{Reference Type}: Case Reports {Title}: Case report of Takotsubo syndrome following seizures in a patient with pyruvate carboxylase deficiency. {Author}: Sahdev N;Oji O;Babu A;Dutta Roy S; {Journal}: Eur Heart J Case Rep {Volume}: 5 {Issue}: 3 {Year}: Mar 2021 暂无{DOI}: 10.1093/ehjcr/ytab011 {Abstract}: UNASSIGNED: Takotsubo syndrome (TS) is defined as transient left ventricular dysfunction, which is often related to an emotional or physically stressful event. We describe a case of TS in a lady with pyruvate carboxylase deficiency (PCD). Pyruvate carboxylase deficiency is rare condition with the majority of those affected demonstrating signs of failure to thrive, recurrent seizures, and metabolic acidosis. To our knowledge, this is the first documented case of TS in an individual with PCD.

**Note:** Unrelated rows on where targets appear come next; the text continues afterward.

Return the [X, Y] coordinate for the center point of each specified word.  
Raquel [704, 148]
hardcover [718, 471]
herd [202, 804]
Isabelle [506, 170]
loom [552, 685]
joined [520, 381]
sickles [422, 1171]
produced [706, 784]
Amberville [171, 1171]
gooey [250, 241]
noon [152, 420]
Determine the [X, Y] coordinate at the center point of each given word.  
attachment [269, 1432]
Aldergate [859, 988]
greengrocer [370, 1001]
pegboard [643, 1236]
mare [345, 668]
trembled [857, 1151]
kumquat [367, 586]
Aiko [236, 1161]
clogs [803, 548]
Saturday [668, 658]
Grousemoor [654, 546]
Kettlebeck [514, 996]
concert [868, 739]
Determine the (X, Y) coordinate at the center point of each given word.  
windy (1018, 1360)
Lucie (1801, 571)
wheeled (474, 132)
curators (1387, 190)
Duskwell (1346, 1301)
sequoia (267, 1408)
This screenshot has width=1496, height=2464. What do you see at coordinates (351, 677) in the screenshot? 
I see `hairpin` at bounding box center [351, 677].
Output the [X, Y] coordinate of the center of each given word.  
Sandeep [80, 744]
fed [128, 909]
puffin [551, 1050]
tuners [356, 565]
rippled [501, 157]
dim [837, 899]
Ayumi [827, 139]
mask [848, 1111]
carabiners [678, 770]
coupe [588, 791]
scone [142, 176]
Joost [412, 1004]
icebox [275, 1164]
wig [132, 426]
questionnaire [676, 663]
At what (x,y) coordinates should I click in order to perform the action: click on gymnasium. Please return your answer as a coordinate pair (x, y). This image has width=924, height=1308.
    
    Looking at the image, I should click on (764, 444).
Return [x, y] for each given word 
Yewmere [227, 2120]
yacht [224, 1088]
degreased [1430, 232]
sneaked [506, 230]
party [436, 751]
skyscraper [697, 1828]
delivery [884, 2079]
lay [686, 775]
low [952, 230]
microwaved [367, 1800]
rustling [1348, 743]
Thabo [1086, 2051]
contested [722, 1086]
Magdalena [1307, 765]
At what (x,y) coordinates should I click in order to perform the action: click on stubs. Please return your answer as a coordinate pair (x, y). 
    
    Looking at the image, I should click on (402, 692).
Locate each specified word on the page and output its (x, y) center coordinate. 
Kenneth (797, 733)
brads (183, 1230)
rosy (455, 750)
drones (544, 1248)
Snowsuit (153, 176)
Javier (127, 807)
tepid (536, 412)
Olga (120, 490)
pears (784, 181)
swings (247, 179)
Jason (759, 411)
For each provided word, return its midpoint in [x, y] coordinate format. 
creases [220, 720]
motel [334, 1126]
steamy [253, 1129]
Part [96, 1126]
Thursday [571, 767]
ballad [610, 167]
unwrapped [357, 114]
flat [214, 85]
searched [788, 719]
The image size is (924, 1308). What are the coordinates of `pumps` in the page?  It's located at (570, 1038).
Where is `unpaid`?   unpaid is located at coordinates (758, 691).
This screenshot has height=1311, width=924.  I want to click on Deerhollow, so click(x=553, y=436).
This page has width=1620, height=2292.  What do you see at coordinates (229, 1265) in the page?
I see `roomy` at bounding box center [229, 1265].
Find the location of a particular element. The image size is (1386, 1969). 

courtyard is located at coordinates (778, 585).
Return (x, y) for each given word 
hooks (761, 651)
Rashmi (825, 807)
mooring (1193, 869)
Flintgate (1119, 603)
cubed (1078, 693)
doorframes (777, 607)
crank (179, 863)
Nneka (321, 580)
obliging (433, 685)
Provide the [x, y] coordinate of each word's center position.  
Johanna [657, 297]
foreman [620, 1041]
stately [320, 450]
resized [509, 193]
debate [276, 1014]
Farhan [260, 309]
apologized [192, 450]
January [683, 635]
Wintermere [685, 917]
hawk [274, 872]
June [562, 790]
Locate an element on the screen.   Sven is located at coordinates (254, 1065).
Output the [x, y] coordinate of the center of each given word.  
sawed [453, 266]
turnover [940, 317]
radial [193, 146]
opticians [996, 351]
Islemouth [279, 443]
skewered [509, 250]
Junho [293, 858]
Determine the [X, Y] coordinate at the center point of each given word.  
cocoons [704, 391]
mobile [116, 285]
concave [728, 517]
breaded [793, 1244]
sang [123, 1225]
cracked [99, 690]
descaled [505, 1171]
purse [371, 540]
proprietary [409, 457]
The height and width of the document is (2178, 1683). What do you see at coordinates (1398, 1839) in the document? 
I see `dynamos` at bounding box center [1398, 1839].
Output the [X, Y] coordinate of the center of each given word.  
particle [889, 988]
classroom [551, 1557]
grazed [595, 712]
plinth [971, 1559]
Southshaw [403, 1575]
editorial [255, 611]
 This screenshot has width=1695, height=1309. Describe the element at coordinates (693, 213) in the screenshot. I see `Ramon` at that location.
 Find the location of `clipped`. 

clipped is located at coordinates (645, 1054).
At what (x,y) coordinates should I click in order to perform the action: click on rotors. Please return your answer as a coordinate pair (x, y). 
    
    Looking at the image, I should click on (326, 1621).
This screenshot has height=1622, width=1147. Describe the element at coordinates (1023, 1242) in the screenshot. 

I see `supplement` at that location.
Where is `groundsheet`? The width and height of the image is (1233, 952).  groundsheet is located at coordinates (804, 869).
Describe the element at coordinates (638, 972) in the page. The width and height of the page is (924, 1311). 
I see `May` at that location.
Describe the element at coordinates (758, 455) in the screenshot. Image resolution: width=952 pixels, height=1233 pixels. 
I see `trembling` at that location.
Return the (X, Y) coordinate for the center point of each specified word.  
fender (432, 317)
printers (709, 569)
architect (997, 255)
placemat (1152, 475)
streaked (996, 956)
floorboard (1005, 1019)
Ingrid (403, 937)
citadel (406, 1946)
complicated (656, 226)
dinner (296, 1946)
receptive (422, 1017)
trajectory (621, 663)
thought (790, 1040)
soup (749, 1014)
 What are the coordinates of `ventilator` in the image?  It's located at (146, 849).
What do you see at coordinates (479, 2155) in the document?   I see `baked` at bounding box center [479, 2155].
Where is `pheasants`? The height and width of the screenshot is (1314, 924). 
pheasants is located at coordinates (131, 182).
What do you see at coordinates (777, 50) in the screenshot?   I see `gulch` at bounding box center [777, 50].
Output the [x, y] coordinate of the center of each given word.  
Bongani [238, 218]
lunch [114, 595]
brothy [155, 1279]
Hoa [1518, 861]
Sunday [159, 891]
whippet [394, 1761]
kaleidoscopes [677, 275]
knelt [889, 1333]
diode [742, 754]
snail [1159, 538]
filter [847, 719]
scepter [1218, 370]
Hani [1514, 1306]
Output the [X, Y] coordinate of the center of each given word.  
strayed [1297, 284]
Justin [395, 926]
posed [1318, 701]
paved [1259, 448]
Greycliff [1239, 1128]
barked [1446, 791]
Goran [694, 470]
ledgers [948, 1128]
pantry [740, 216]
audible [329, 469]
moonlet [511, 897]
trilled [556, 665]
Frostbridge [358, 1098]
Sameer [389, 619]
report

UNASSIGNED: This 28-year-old female presented to the emergency department after a tonic-clonic seizure. For 4 days prior to the presentation, she had been suffering from cough and pyrexia. On Day 2, she developed abdominal pain associated with tachycardia and hypotension, and an elevated troponin (791 ng/L). The echocardiogram showed a severely impaired left ventricular systolic function, regional wall motion abnormalities (RWMAs), and a visually estimated left ventricular ejection fraction of 25-30%. Eight days following admission her clinical state significantly improved, with a reduction troponin to 60 ng/L. A repeat echocardiogram on Day 9 showed complete resolution of cardiac function with no RWMAs. Following this, she was discharged from hospital the next day with a diagnosis of TS.
UNASSIGNED: This is the first case report of TS in a patient with PCD. In this case, multiple aetiologies of TS such as emotional and physical stress, seizures, and acute infection were considered. This case also highlights that TS should be an important differential diagnosis in patients presenting with cardiac symptoms.